PROVIDED PASSAGE:
::::::::
Monday, November 27, 2006

Ramadhan: Evaluating One Month of Daytime Fasting

This article is part of The Ramadan Series.

A unique opportunity for a spiritual as well as a nutritional experience. Forced spirituality and the need for rituals.

Concluding the experience of the fasting month of Ramadan, I am trying to evaluate the technical, nutritional experience and the gradual unfolding of the immaterial component.

General observations: Since the eating schedule is coupled to the sun and the sunset in particular, the time of day regains its tangible meaning. Also, the days are becoming shorter during the month. The last day has more than 90 minutes less sun -- and less fasting for that matter -- than the first day. In central Europe, that is.

While I perceived the fasting mainly in daily cycles, a procedural evolution over time, specifically, four phases are easy to identify. The first week of fasting is dealing with the dizzy feeling of thirst and a slight motoric fatigue, especially during the late afternoon hours. Week two successfully concludes the adaptation period with overall well-being setting in. The third week represents the peak of forced spirituality. Finally, week four consists of mostly hunter and gatherer thinking, built on top of the fasting. The experience eventually gave rebirth to the hunter inside me.

Week one is best and not surprisingly summed up with "daily thirst." The thirst-induced dizziness is interesting as it is naturally and consciously felt and experienced as a spiritual phenomenon -- you get what you expect. On the first day of the month, I broke my -- up to that day -- strict vegan diet and ate fish. I rotated high carb and high protein days with a ratio of roughly 1:3, one day on high carbs and three days on high protein. In fact, the meals consisted of more carbs on the carbohydrate days while leaving the proteins approximately at the same level, all instinctively and based on intuition, without actually measuring anything.
::::::::
EXERCISE DATA:
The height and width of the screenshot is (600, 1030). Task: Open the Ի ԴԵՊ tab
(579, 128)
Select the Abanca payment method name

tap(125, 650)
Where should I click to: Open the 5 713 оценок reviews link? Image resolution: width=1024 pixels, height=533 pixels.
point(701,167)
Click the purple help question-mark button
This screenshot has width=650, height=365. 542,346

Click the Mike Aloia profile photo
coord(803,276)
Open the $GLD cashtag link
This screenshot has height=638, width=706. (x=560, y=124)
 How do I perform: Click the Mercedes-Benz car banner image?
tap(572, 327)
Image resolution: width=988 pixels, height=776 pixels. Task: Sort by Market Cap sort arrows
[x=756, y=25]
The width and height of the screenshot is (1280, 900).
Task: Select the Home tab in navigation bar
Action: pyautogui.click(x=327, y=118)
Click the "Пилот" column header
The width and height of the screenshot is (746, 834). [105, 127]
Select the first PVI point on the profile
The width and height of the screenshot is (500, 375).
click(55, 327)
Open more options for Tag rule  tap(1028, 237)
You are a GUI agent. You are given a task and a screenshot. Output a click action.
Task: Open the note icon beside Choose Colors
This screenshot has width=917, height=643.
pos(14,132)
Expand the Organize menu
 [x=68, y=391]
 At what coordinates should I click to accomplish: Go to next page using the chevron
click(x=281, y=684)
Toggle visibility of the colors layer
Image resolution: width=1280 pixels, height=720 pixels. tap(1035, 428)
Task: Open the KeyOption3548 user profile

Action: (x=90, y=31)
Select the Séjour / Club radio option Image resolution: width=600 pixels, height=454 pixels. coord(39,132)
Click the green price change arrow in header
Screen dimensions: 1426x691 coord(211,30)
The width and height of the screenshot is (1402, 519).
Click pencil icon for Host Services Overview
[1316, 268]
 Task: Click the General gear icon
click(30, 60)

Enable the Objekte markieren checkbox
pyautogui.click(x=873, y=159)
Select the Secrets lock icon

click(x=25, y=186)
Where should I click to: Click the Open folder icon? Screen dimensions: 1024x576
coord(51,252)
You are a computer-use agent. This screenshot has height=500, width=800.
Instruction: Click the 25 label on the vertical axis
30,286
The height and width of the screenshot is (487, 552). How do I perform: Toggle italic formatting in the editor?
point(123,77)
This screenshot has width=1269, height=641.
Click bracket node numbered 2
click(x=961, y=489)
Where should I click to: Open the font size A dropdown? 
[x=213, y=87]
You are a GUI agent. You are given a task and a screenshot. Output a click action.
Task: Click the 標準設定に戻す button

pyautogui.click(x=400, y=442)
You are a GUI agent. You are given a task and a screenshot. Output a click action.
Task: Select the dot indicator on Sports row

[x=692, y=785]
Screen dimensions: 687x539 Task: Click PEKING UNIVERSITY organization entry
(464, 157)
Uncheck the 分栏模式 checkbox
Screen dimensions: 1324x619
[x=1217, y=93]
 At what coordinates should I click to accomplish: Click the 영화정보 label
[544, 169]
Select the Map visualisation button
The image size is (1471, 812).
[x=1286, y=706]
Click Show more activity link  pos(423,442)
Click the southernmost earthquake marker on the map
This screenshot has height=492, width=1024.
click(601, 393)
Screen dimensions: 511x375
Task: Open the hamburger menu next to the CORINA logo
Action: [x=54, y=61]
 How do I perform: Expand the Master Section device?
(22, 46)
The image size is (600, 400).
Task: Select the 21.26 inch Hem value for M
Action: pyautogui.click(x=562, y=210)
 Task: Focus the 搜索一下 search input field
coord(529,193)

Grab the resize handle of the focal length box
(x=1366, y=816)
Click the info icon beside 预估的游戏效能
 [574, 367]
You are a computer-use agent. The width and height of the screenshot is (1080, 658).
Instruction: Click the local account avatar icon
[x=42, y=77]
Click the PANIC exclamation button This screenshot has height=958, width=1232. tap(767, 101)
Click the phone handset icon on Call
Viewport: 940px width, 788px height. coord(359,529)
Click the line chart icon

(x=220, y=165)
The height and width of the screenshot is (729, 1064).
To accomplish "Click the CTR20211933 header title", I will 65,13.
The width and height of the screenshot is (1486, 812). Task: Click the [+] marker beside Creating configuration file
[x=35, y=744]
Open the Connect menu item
::::::::
WORK ITEM:
Answer these questions from the Ramadan fasting article:
1. How much less sun does the last day of the month have than the first?
2. What does the third week of fasting represent?
3. What was the rough ratio of high-carb days to high-protein days?

RESULT:
1. More than 90 minutes less, in central Europe.
2. The peak of forced spirituality.
3. Roughly 1:3, meaning one high-carb day to three high-protein days.